Yes. The bacteria are in your poo. You must wash hands thoroughly. You cannot prepare food for others until 3 stool samples show you are clear of the bacteria.
Primary Sources
- Wain J, et al. Typhoid fever. Lancet. 2015;385:1136-1145. PMID: 25458731.
- Bhan MK, et al. Typhoid and paratyphoid fever. Lancet. 2005;366:749-762. PMID: 16125594.

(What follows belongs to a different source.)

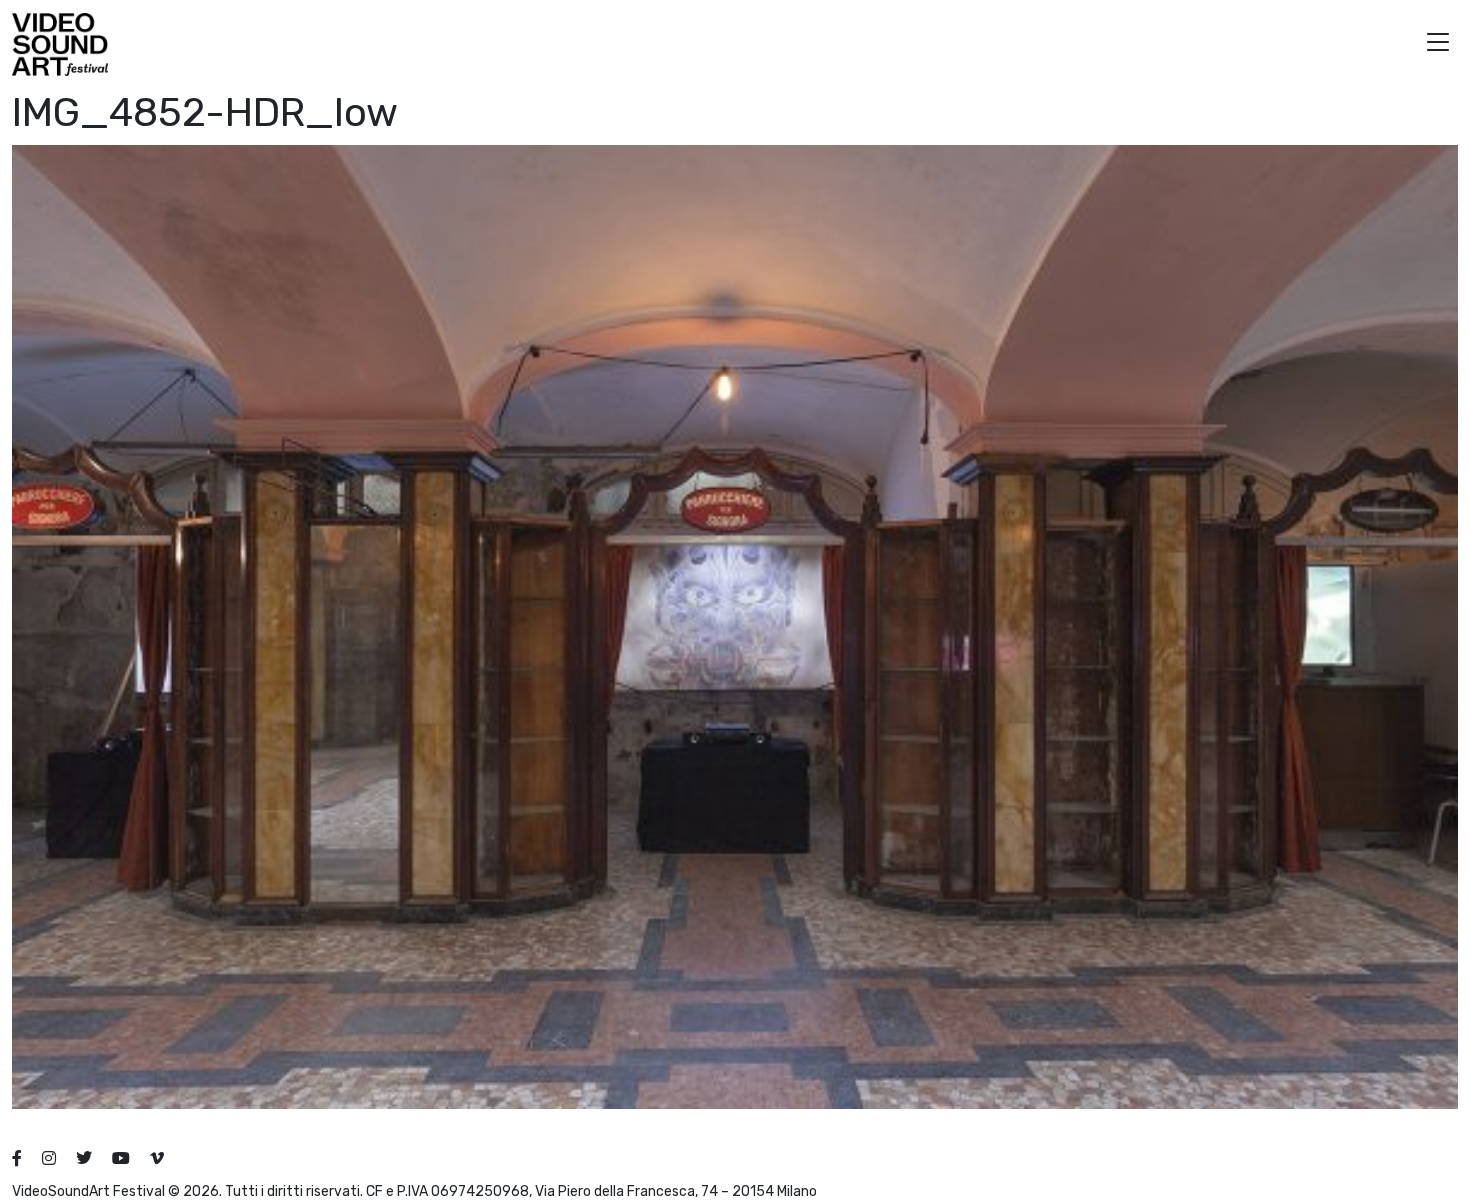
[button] (1438, 44)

- Hoffman SL, et al. Reduction of mortality in chloramphenicol-treated severe typhoid fever by high-dose dexamethasone. N Engl J Med. 1984;310:82-88. PMID: 6361558.
Common Exam Questions
- Infectious Disease: "Returning traveller from India, fever + neutropenia relative bradycardia. Diagnosis?"
- Answer: Typhoid Fever.
- Microbiology: "Mechanism of carrier state?"
- Answer: Biofilm formation on gallstones.
- Pharmacology: "Treatment for severe typhoid with shock?"
- Answer: Ceftriaxone + Dexamethasone.
- Pathology: "Where does perforation occur?"
- Answer: Peyer's patches of the terminal ileum (anti-mesenteric border).
Viva Points
- Faget's Sign: Define it.
- Sickle Cell: Why osteomyelitis? Salmonella thrives in devitalised bone/infarcts, and sickle patients have functional asplenia (reduced clearance of encapsulated/intracellular bacteria).
- Widal Test: Why obsolete? Cross reacts with other salmonella, malaria, and prior vaccination.